# Another Cycleplane question?



## fordsnake (Dec 9, 2010)

So here’s my winter project…it’s pretty much a Cycleplane ‘bike mutt’, but all the parts are there; the center locking fork, 2 speed rear hub, all the correct cups and races (not pictured). I recently purchased the ‘Areocycle‘ rack, and a set of flat fender braces.  I now have one thing left to find...the correct fenders!
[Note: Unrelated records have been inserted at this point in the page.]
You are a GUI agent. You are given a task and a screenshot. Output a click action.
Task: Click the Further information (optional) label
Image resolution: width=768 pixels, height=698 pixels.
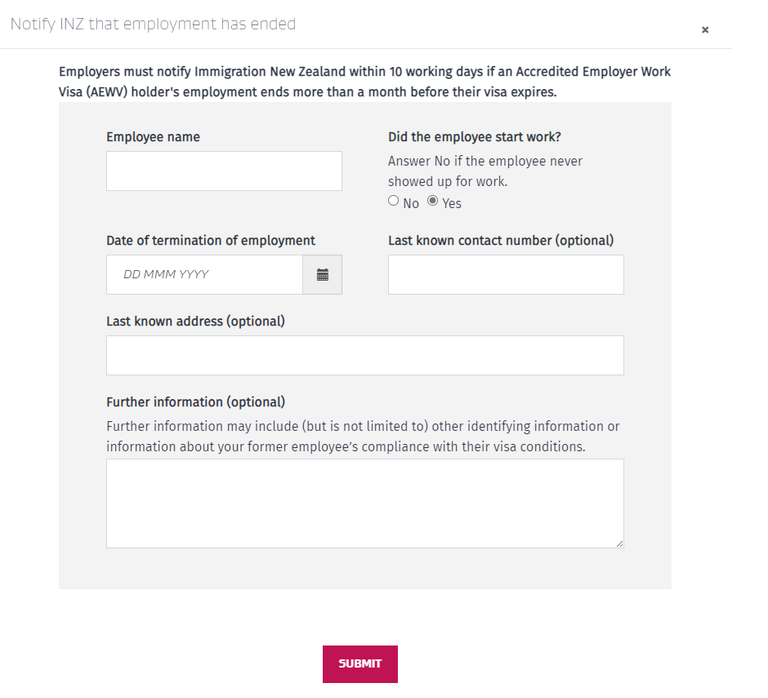tap(195, 402)

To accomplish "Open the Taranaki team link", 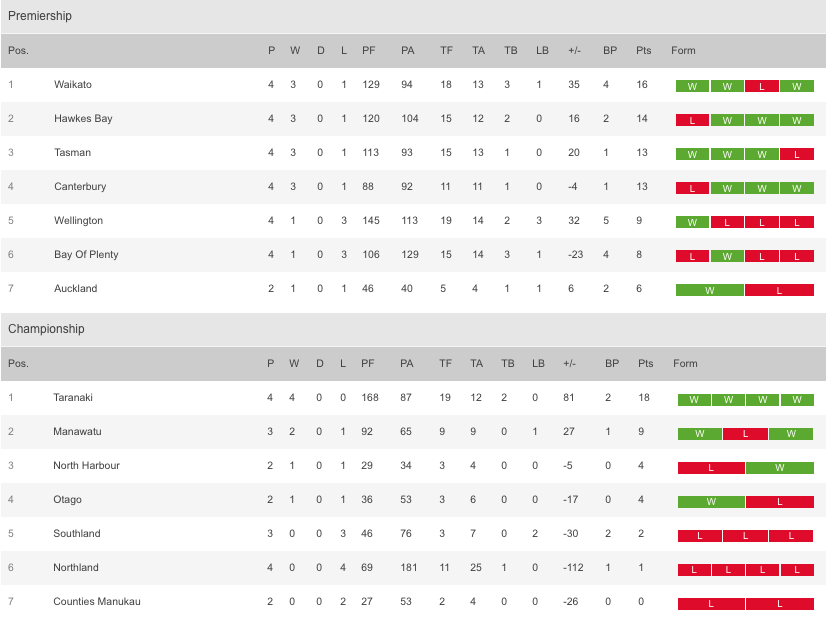I will 73,398.
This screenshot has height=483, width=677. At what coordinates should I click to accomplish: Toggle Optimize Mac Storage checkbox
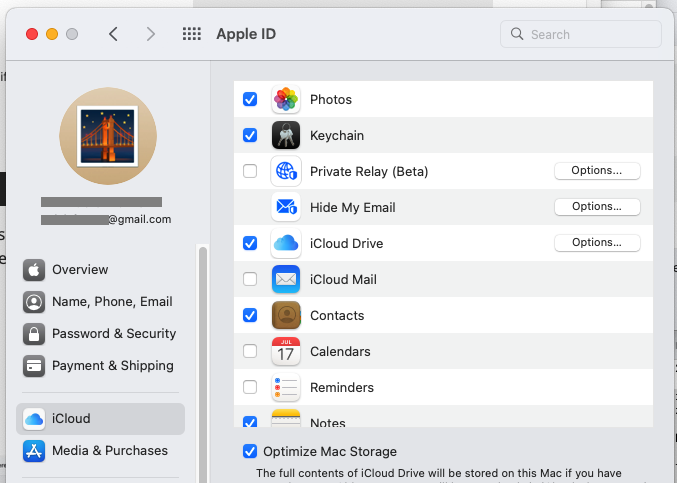250,452
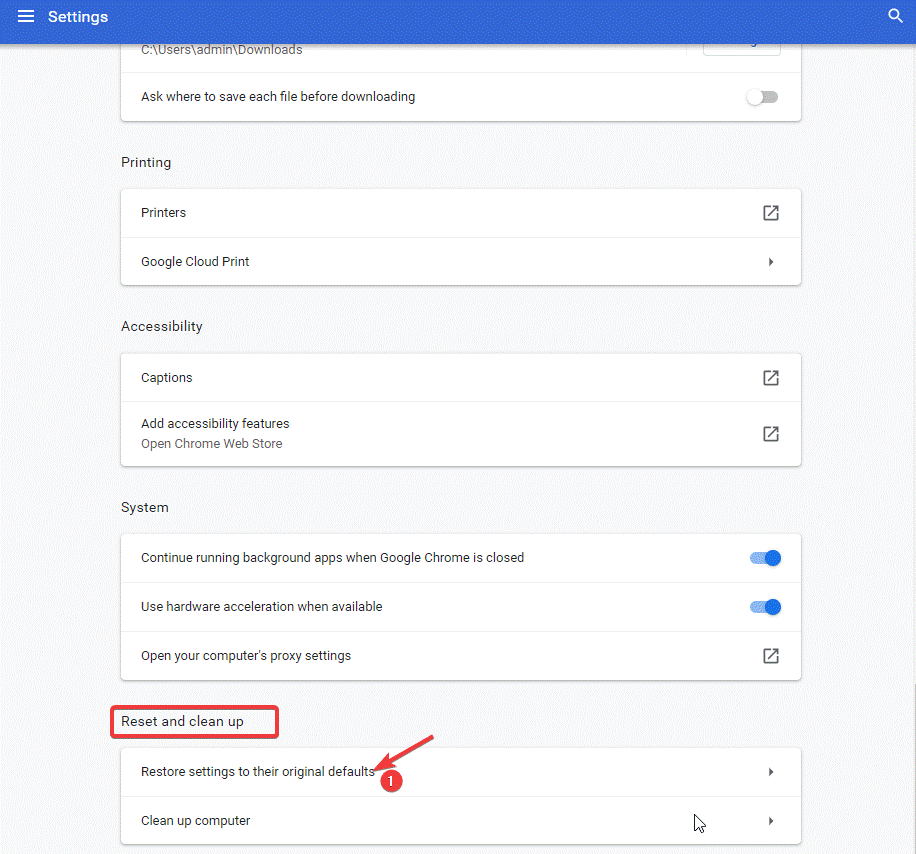The width and height of the screenshot is (916, 854).
Task: Click Open Chrome Web Store link
Action: click(211, 443)
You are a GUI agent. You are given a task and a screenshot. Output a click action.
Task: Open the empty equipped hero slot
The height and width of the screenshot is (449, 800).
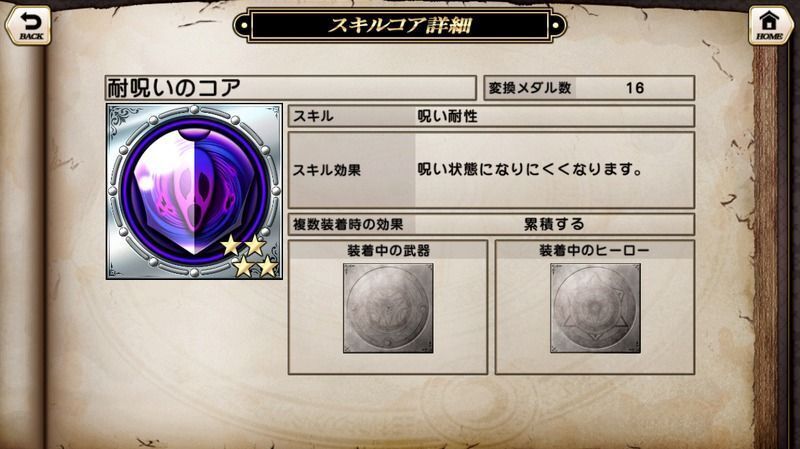(x=595, y=308)
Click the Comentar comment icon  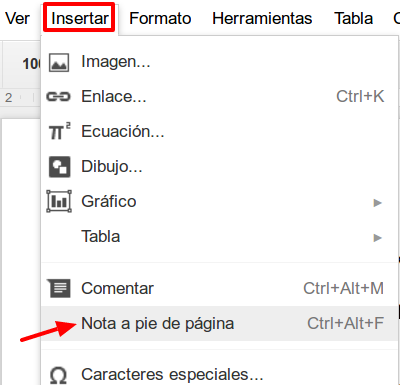pos(59,288)
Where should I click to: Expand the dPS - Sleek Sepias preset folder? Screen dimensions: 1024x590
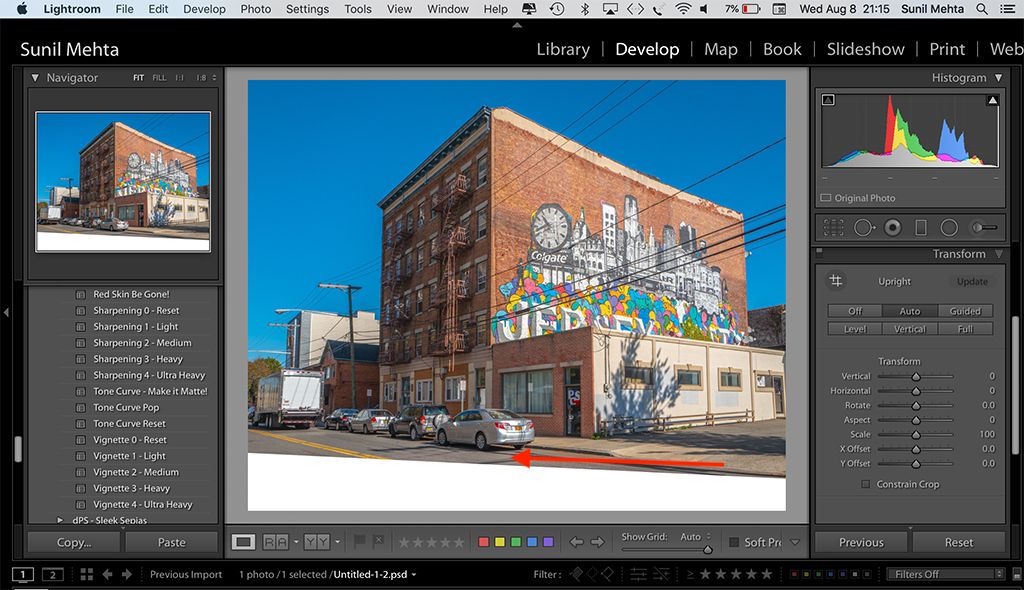pos(60,520)
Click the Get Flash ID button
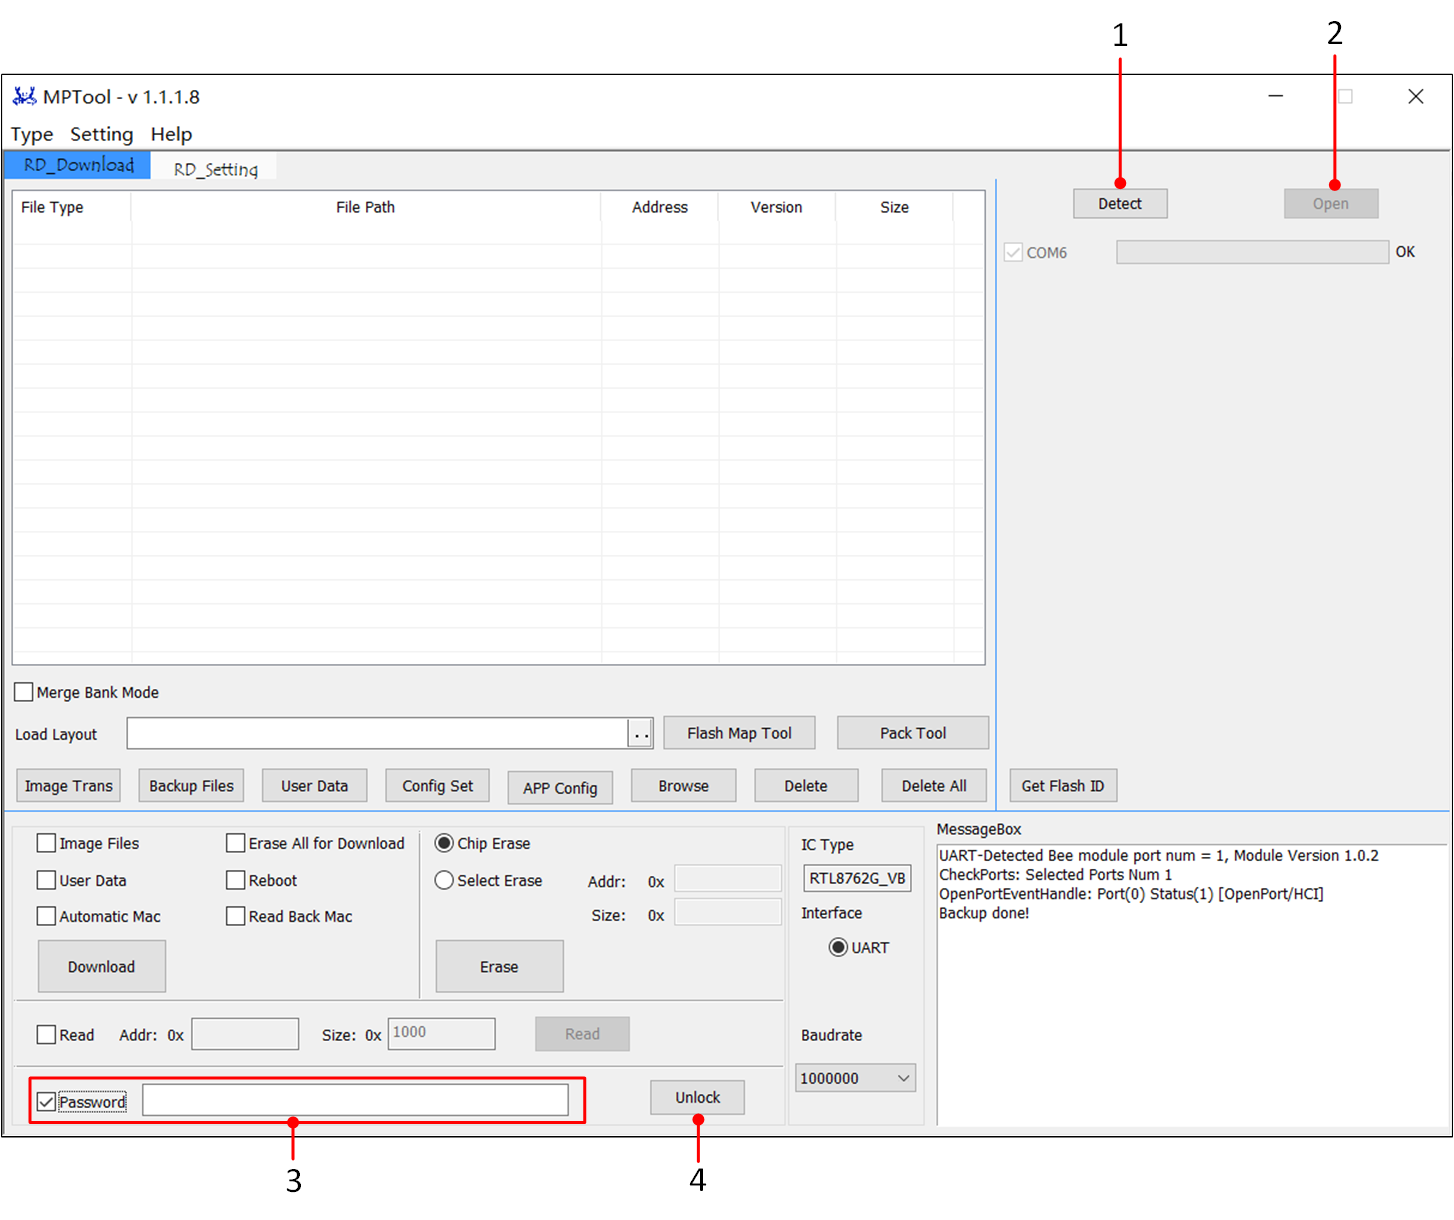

I have two sets of Autocycle fenders but none of them really seem right for this 18” frame, and sadly the rears are for a tall frame.  

Are there differences between the Autocycle and Cycleplane fenders as far as the width and the radius?


----------



## markivpedalpusher (Dec 10, 2010)

You have a "double diamond" frame and the rear fender is specific to this frame design. I know someone that has a set of double diamond fenders with flat braces and a silvery. But he won't separate the fenders from the braces or the silveray. His price is $450-Firm. 

Mark


----------



## fordsnake (Dec 10, 2010)

I sent you a PM


----------



## ColsonTwinbar (Dec 10, 2010)

Does your other front fender have the black/cream/red combo? i'm looking for one to match patina.
-Nolan


----------



## fordsnake (Dec 10, 2010)

> Does your other front fender have the black/cream/red combo?




Sorry, its cream/blue/red...a girls front fender?


----------